Semakin berkembangnya teknologi, grafis 3D yang biasanya mengadopsi gaya realisme juga semakin canggih dalam meniru detail dunia nyata. Hal tersebut lah yang biasanya menjadi patokan para gamer dalam mengartikan kemodernan sebuah game dari kualitas grafis realismenya.

Jelas aja, brott, kalau mereka menganggap pixel art tidak modern, karena jauh sekali dengan gaya realisme. Dari sisi penggemar artstyle non-realisme pun juga pixel art kurang diminati karena pixel sendiri berbeda dengan gaya anime seperti yang diadopsi Honkai: Star Rail.

Karakter pixel art yang patah-patah dan buram juga sudah kepalang melekat dengan identitas game zaman dulu. Dengan begitu, tampilan pixel art dalam game sering menjadi elemen satu-satunya yang dinilai oleh gamer sehingga sampai ke kesimpulan bahwa game pixel burik. Padahal, banyak game berbasis pixel art yang mekanik gameplay-nya sudah modern lho, brott!

Bikin Sakit Mata

Sonic the Hedgehog (1991)

Selain preferensi pribadi, banyak juga yang tidak menyenangi game pixel burik karena bikin sakit mata! Sejujurnya, penulis juga cukup setuju mengenai alasan ini. Namun, jika diulik lebih lanjut, bukan semata-mata pixel art sebagai artstyle yang membuatnya tidak sedap dipandang, melainkan komposisi di dalam pixel art itu sendiri.

Beberapa game pixel art memang memiliki saturasi warna yang vibrant dan terbilang tajam.

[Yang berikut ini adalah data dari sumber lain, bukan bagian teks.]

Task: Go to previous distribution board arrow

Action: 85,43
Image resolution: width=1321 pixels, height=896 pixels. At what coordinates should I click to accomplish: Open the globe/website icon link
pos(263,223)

Digabungkan dengan grafis kotak-kotak ala pixel, tentu saja menjadikan game pixel burik secara keseluruhan bikin mata perih.

Bahkan, ada beberapa yang menganggap Stardew Valley juga memiliki komposisi yang tidak ramah di mata. Sehingga, banyak para modders yang menciptakan mod reshade untuk memperlembut komposisi warna dan grafis pixel Stardew Valley.

Pixel sebagai gaya yang timeless belum bisa diterima sepenuhnya sebagai konsep tersendiri oleh sebagian gamer di Indonesia. Preferensi pribadi, kurangnya pemahaman, serta kebiasaan gaming menjadi alasan-alasan utama yang menurut penulis melatarbelakangi fenomena ini.

Walau begitu, bukan berarti game pixel burik tidak diterima sama sekali oleh komunitas gamer di Indonesia. Buktinya, game lokal berbasis pixel art berjudul Citampi Stories berhasil menarik banyak peminat.

Kalau kalian termasuk peminat atau anti pixel art nih, brott?